- Dataset entries:
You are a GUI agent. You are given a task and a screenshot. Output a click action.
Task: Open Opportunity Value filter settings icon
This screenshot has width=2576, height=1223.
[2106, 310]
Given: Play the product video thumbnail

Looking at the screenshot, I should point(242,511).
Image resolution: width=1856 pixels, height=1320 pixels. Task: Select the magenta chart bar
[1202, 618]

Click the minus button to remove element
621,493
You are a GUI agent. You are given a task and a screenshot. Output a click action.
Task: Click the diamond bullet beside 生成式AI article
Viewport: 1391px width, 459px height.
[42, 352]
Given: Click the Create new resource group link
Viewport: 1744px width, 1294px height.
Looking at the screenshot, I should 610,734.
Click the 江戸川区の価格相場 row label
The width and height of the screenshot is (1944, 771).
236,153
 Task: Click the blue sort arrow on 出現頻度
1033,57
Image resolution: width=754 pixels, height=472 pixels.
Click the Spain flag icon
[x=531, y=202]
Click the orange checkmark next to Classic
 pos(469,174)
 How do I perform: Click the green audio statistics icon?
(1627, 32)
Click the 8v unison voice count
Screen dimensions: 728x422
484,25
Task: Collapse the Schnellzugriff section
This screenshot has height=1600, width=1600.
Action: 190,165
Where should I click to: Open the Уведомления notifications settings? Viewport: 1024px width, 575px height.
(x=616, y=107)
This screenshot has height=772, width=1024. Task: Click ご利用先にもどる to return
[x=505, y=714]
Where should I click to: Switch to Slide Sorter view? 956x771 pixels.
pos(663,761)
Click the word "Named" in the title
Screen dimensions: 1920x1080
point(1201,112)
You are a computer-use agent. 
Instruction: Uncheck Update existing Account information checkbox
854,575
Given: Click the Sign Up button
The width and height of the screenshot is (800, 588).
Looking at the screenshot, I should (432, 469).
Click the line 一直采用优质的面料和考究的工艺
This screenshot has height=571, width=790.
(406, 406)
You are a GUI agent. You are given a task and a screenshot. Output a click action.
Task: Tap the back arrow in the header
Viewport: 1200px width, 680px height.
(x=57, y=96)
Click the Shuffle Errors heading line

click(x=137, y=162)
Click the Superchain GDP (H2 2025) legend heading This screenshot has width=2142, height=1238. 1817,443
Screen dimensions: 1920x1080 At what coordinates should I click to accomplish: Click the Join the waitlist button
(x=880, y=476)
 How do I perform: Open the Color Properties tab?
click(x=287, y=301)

- Given exercise: Please identify each line in the items above that contains the string "Image" and copy those lines. Case counts.

- Task result:
Image resolution: width=1856 pixels, height=1320 pixels. Task: Select the magenta chart bar
Image resolution: width=754 pixels, height=472 pixels.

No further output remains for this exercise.